_What you will do_
Write out the records from the line containing "Click the blue swatch in the R = 0.828 box" through the line containing "coord(581,84)" as a JSON list of strings, one string per line with blank lines skipped. Leave the pictures out of the answer.

_Data records_

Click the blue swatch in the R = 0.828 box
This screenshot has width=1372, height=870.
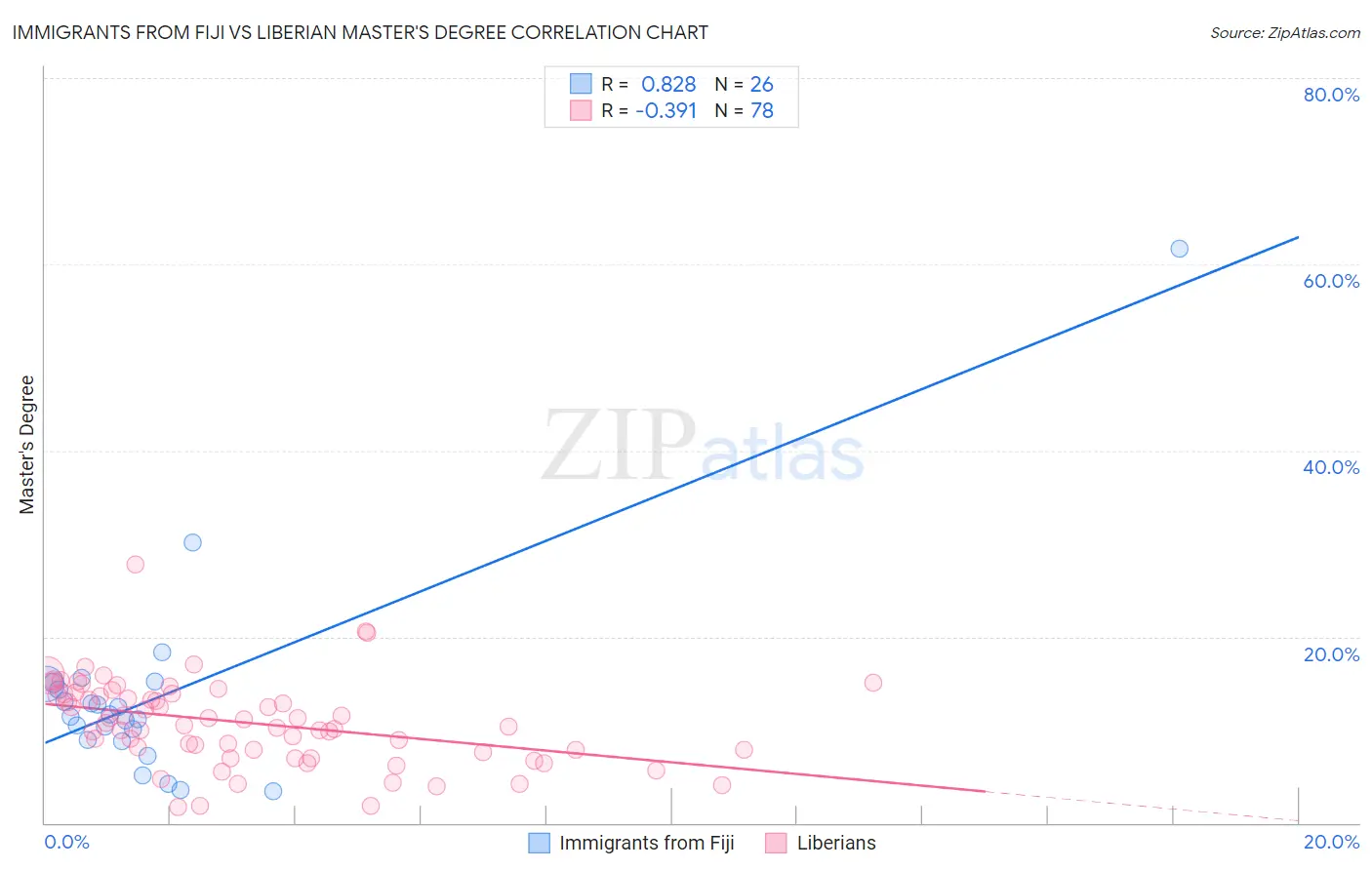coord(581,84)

==

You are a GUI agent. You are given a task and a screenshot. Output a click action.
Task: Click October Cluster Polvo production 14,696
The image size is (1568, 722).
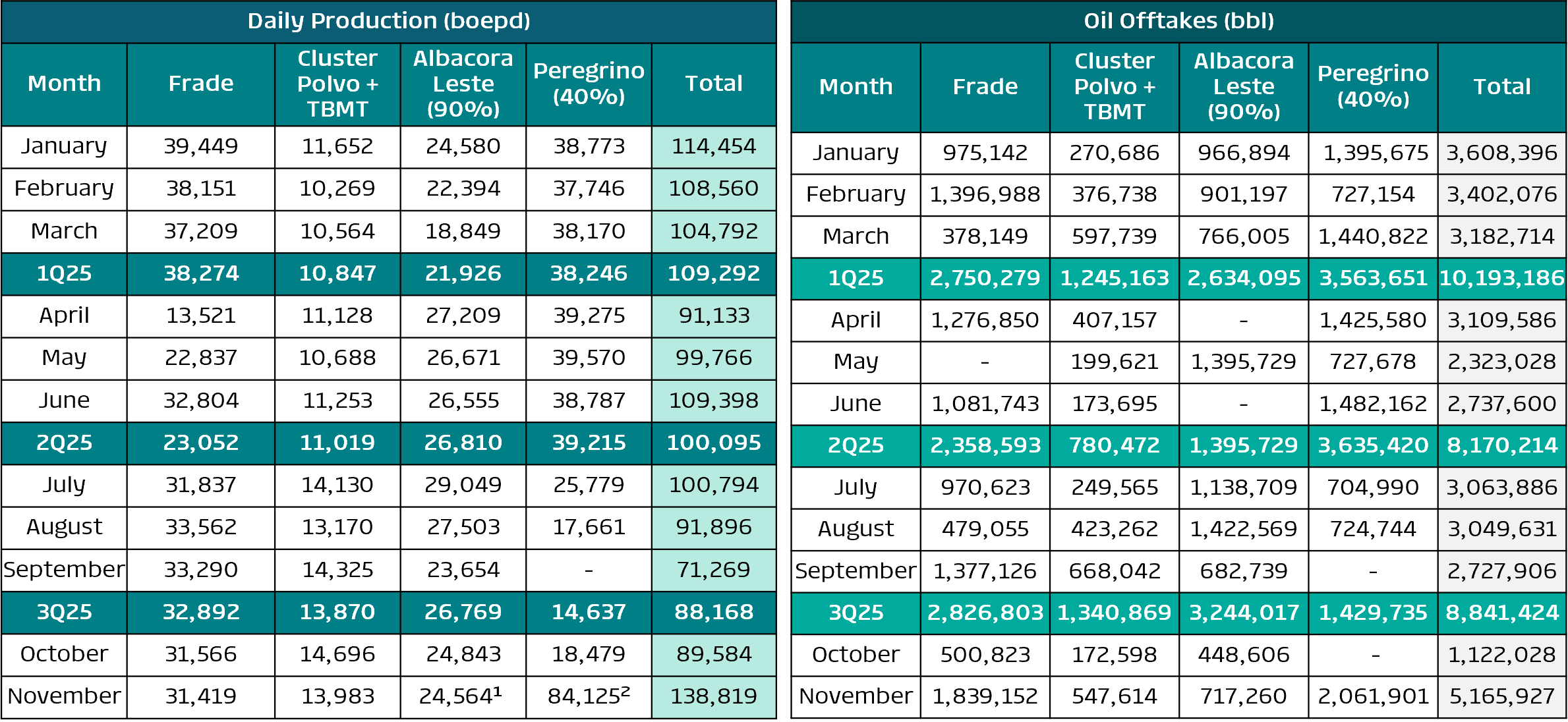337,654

_Task response_
[
  "Click the blue swatch in the R = 0.828 box",
  "This screenshot has width=1372, height=870.",
  "coord(581,84)"
]